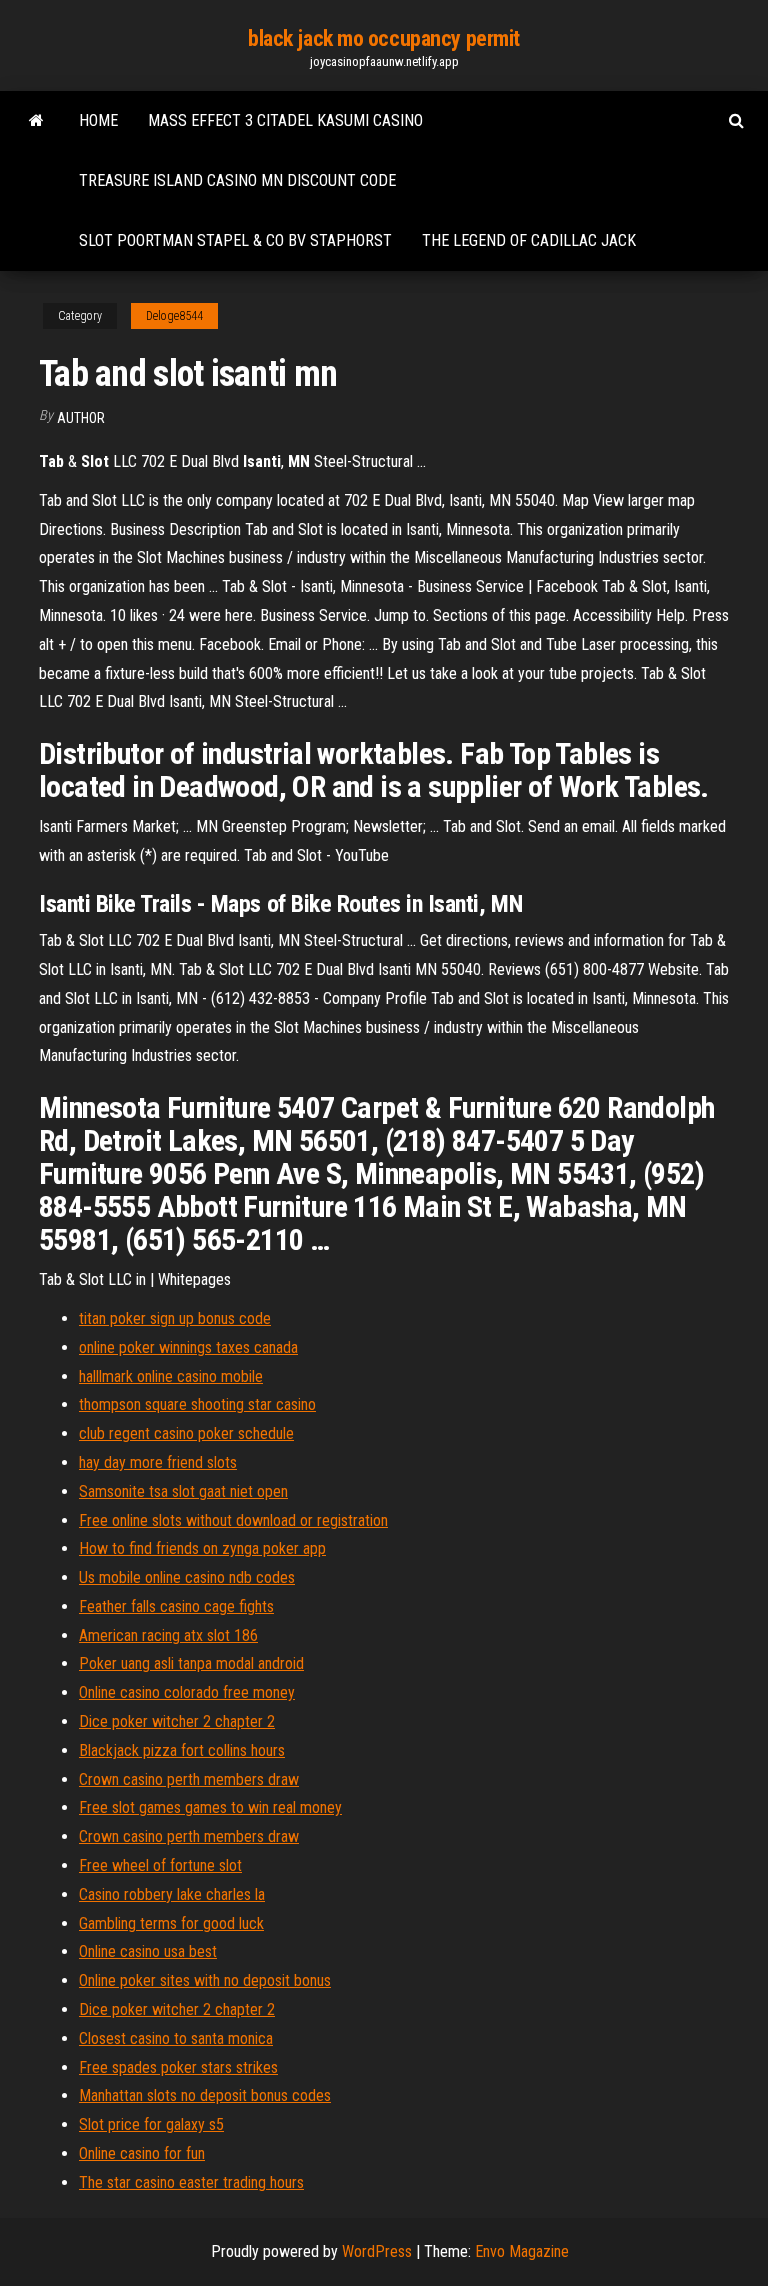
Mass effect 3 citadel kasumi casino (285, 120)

...

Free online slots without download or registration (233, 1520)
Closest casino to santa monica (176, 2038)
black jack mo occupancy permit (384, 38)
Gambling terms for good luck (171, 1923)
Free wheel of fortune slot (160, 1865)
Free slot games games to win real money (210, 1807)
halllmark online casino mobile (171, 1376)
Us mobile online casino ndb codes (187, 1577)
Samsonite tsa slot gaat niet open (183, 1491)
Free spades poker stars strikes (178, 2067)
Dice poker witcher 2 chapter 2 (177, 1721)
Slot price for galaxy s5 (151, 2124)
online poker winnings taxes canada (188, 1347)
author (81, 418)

--

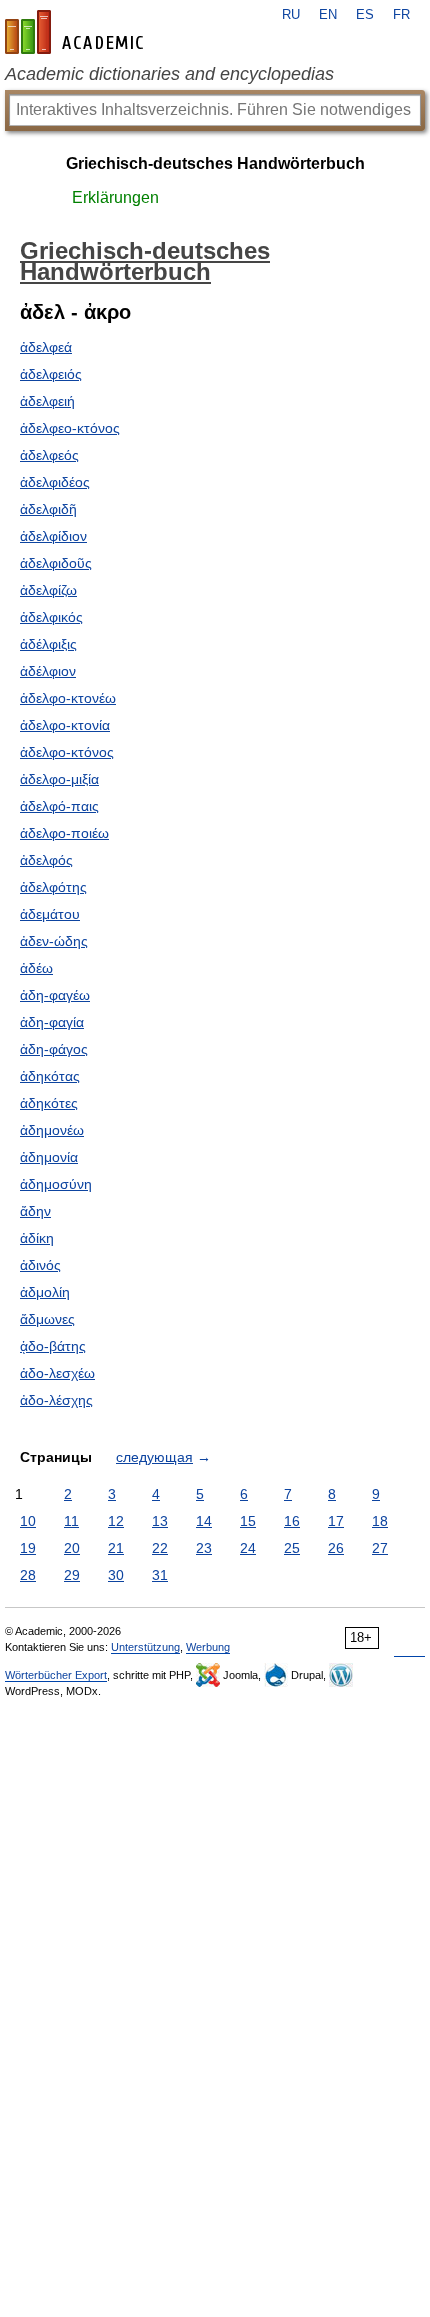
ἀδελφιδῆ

→ Work instructions: From the listing above, repeat exactly the lines starting at the line that includes "Gambling terms for good luck (171, 1923)" and ending at the line that includes "author (81, 418)", with nothing outside that span.

→ Answer area:
Gambling terms for good luck (171, 1923)
Free wheel of fortune slot (160, 1865)
Free slot games games to win real money (210, 1807)
halllmark online casino mobile (171, 1376)
Us mobile online casino ndb codes (187, 1577)
Samsonite tsa slot gaat niet open (183, 1491)
Free spades poker stars strikes (178, 2067)
Dice poker witcher 2 chapter 2 (177, 1721)
Slot price for galaxy s5 (151, 2124)
online poker winnings taxes canada (188, 1347)
author (81, 418)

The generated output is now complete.